Very sweet bike mike. Is there any holes in the frame for wires to be ran. That notch in frame is for the chain guard front mount. I'm working on my 36 super streamline and finally have all the parts and ready for paint. the fork it is a very tough fork to find so is all the other correct parts.  I have an extra 36 safety. Looks similar to mind so might be a late 36. Here is my project


----------



## Buster1 (Nov 27, 2012)

Where did you find that?  I've been looking for one for some time!


----------



## 55tbird (Nov 27, 2012)

*Picker find*

A local picker found it for me in WI. He almost passed on it thinking it was a girls bike hanging from the rafters. Told me on the phone he thought he found a bluebird. I was still pleasantly surprised with this find when he sent a picture.It still has a 1983 license sticker on it.


----------



## OldRider (Nov 27, 2012)

I wonder what color is lurking under all that blue paint........great find, in my books that beats a Bluebird any day of the week!


----------



## Freqman1 (Nov 27, 2012)

Mike,
   If Scott hasn't already PMd you could you please provide the serial # so he can add it to the database? I'm hoping to finally get my '37 Dayton SS together by spring. First pic is what I started with second is the bare frame prior to priming. V/r Shawn


----------



## redline1968 (Nov 27, 2012)

nice bike and rare too.  bet those fenders might be a tough one to find.  you might have to make them from scratch.


----------



## Larmo63 (Nov 27, 2012)

*Reference......*


----------



## cyclingday (Nov 27, 2012)

npence said:


> Very sweet bike mike. Is there any holes in the frame for wires to be ran. That notch in frame is for the chain guard front mount. I'm working on my 36 super streamline and finally have all the parts and ready for paint. the fork it is a very tough fork to find so is all the other correct parts.  I have an extra 36 safety. Looks similar to mind so might be a late 36. Here is my project




Nate,
The saddle on your bike is exactly like the one that came with the Copake bike, and I've been trying to detirmine if it is correct for a 38 model Streamline.
It looks early to me, like it would've come on a 36 model, but those saddles are slightly different than the ones that you and I have.
Do you know what the story is on our type of Tornado spring saddles?

Oh, By the way!
Super sweet find, 55tbird. Now you're in for it!  These things are totally addicting. Fortunately, you've got a great community of very knowledgable enthusiasts who will be able to help you immensely.


----------



## npence (Nov 27, 2012)

From what I have researched the 36 the bolt goes on the bottom of the spring and was skirted top. 37 had the flat spring steel with the tornado spring attached to it like what John made. And 38 is the ones we have with that bolt into the side of the spring. But I'm no tornado spring seat expert just what I have found to be true.


----------



## 37fleetwood (Nov 27, 2012)

since everyone's posting photos here's one of the latest of one of mine. it's coming along slowly. the other is a tankless '37 Model 2, but it's just a pile of parts so far.


----------



## cyclingday (Nov 27, 2012)

npence said:


> From what I have researched the 36 the bolt goes on the bottom of the spring and was skirted top. 37 had the flat spring steel with the tornado spring attached to it like what John made. And 38 is the ones we have with that bolt into the side of the spring. But I'm no tornado spring seat expert just what I have found to be true.

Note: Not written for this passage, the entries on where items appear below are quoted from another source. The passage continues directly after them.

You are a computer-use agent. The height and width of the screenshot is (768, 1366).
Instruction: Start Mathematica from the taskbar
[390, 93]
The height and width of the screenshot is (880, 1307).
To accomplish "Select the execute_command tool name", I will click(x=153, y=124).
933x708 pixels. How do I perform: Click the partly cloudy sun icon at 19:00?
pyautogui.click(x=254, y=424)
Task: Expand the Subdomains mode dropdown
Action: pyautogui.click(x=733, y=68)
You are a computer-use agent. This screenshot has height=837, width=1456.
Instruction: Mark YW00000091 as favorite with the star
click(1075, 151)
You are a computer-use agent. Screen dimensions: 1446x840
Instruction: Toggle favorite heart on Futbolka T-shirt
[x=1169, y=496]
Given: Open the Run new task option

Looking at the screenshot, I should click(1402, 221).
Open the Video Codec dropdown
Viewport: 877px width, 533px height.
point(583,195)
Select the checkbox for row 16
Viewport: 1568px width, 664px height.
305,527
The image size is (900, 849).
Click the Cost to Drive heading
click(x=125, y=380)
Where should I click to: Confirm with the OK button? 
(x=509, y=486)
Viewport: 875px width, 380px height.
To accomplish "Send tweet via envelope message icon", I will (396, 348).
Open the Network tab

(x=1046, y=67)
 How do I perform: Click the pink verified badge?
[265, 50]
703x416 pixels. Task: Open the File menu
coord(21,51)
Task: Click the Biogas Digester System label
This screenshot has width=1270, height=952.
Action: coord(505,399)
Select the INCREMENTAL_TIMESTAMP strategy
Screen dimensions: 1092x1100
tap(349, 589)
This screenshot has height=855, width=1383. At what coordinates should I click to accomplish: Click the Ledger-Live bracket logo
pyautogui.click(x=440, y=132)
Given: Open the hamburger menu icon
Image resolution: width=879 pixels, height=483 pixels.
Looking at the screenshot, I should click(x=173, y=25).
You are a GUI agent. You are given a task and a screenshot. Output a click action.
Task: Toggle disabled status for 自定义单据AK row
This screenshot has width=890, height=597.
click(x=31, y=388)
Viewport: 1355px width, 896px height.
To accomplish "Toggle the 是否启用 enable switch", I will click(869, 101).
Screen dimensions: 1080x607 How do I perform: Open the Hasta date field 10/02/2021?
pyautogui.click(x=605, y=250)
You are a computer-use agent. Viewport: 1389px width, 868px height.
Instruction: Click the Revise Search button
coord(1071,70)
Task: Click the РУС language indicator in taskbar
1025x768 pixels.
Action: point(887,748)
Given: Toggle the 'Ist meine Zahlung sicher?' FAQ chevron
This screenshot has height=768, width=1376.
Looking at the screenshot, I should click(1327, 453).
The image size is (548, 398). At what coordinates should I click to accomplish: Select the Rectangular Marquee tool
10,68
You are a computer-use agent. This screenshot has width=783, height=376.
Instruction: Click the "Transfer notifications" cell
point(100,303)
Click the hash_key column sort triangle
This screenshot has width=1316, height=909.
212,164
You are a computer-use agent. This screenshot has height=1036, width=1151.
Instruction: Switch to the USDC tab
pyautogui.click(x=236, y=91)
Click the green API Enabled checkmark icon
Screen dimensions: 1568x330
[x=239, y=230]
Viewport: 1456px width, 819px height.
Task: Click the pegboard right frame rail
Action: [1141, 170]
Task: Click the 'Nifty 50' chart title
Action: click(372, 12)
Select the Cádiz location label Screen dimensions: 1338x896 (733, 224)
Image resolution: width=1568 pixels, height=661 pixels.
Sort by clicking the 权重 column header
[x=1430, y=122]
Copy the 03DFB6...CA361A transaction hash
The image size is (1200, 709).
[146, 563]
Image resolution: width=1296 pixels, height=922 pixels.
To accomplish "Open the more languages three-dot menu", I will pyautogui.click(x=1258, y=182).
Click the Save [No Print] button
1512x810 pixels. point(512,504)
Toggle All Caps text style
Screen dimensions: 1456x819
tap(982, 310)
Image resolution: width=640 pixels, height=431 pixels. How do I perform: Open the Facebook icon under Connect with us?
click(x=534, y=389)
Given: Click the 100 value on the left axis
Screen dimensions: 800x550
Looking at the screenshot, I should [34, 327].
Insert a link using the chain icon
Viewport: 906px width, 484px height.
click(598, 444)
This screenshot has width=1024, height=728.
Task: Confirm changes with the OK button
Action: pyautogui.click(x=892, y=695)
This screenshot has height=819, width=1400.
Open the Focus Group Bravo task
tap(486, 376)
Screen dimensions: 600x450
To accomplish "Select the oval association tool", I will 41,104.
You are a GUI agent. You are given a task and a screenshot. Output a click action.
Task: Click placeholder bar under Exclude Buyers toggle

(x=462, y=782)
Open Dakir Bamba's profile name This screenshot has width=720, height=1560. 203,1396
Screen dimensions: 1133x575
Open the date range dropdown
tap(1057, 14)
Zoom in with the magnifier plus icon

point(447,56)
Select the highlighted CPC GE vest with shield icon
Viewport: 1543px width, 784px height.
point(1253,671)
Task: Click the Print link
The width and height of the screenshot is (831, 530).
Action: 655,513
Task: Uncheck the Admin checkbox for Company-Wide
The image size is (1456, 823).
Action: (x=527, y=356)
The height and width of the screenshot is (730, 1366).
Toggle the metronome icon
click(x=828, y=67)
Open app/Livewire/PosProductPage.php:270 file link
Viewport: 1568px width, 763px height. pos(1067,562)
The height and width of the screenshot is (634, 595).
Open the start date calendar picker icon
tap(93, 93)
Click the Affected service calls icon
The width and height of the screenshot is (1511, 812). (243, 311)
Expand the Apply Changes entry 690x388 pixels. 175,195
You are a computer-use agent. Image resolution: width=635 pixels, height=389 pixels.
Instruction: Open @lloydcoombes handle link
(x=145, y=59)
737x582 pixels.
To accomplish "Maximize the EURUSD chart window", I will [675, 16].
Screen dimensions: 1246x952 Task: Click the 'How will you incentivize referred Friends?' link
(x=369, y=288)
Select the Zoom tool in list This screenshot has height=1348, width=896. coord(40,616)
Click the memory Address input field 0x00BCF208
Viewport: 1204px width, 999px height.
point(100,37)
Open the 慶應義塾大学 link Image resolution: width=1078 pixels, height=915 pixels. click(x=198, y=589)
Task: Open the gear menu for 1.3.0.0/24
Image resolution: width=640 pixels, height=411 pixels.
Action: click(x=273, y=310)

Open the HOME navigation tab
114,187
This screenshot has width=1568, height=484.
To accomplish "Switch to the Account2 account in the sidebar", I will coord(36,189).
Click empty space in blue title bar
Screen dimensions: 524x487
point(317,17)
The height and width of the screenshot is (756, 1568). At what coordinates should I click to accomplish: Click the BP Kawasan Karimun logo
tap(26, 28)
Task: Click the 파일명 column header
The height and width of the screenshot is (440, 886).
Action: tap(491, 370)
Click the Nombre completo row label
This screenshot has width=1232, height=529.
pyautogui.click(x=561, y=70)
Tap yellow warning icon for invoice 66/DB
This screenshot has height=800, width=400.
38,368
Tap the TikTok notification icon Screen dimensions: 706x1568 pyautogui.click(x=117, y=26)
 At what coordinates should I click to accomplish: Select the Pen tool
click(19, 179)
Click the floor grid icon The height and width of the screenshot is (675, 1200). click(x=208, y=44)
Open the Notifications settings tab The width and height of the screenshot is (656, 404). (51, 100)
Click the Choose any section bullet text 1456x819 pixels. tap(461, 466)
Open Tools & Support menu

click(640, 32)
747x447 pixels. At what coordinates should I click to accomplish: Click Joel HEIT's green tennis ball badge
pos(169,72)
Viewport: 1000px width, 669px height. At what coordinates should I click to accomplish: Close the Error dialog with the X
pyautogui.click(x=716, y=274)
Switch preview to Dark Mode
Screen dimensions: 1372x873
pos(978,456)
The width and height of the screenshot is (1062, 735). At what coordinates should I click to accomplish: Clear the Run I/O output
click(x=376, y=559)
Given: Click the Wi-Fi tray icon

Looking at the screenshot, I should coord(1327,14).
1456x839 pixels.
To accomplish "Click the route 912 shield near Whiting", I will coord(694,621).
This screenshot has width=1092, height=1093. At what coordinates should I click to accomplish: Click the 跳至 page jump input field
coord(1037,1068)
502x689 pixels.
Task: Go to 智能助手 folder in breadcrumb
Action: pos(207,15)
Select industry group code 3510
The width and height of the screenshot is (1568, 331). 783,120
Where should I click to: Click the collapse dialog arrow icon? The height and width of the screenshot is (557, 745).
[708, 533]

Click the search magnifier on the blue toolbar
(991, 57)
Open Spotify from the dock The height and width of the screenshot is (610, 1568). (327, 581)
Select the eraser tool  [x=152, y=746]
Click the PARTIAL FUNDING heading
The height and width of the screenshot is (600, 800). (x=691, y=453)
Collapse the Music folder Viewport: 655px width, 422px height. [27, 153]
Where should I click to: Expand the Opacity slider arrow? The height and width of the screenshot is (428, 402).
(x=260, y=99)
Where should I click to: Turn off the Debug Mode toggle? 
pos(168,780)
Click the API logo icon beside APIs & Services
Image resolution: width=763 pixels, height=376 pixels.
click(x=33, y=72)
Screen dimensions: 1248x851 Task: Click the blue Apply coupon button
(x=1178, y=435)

Thanks, for the info, Nate.
I have been puzzled, because my bike came with that 38 style Tornado spring seat, which seemed to contradict what the catalog spec sheet for 1938 calls out for. ( Mesinger B1)
I had not seen another 38 style Tornado spring seat until you posted your picture tonight.
Now I'm thinking that it may be the correct seat after all. It's just odd that the only catalog photo of a curved downtube streamline frame, shows the bike with the very common Mesinger B1.


----------



## 37fleetwood (Nov 28, 2012)

Did I forget to mention your bike is a 1936? You'll need the fork with the pinch at the top. if you go with the Safety (technically I think you'll find the seat tube height and diameter make yours a Safety) you need the one without the trussrod stanchions, if you go for the Model 44, you'll need the one with them. before you get to into gathering parts, you need to study the differences in each year and model so you get the right parts. when I got my first one I spent quite a bit on the wrong parts for my project. this has come in very handy for other peoples projects but I had to almost start over.
ask questions, I'll answer as best I can. I've been told I don't know everything, but I'm what you have available.
make a list of the parts you need and collect photos of them so you can watch for them on ebay.
you and Nate may want to coordinate, you'll be looking for many of the same parts, you can help each other.
unfortunately I have been letting go of many of my uncommitted parts for these, I don't have too much left.
to start with you'll need the long chain guard, the fork with the pinch at the crown, the fenders are model specific, the Safety takes both special fenders, the Model 44 takes the special rear and a deep MacCauley front. I think Nate may have the front fender but it's missing the braces. you'll need a '36 style tornado seat.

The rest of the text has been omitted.